Building a Better Chemical Building Block

NSF Awards ChemE Professor $355K for Work on Olefins

PITTSBURGH (Aug. 1, 2019) — Olefins, simple compounds of hydrogen and carbon, serve as the building blocks in chemical industry and are important for the synthesis of materials, including polymers, plastics and more. However, creating them can be problematic: it requires the use of fossil fuels, energy intensive “cracking” facilities, and limited production control. But engineers at the University of Pittsburgh are using advanced computing to develop more efficient means of production. 

The National Science Foundation has awarded Giannis (Yanni) Mpourmpakis, PhD, bicentennial alumni faculty fellow and assistant professor of chemical engineering at the University of Pittsburgh’s Swanson School of Engineering, $354,954 to continue his research into a promising but poorly understood method of creating olefins: the dehydrogenation of alkanes on metal oxides. The team in Dr. Mpourmpakis’s CANELa lab will use computational modeling and machine learning to understand how the reaction takes place, and use that knowledge to screen a wide range of metal oxides and their properties for use in the process.

“The success of shale gas in the U.S. has transformed the chemical market and have made light alkanes a great feedstock for the production of olefins. However, there is a knowledge gap in the understanding of the mechanism behind turning alkanes into olefins,” says Dr. Mpourmpakis. “Determining how this reaction takes place will allow us to computationally screen metal oxide catalysts and identify the exact active sites on the catalyst, limiting costly and lengthy trial-and-error experiments in the lab.” 
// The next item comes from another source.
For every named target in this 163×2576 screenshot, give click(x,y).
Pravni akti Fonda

The advancement of catalyst discovery will have wide-ranging impacts for the chemical industry and the U.S. economy as a whole, enabling more efficient and cost-effective chemical production using the nation’s abundant natural gas reserves.

Dr. Mpourmpakis’ team will work with the RAPID Manufacturing Institute and Pitt’s Center for Research Computing on this project from September 2019 through August 2022.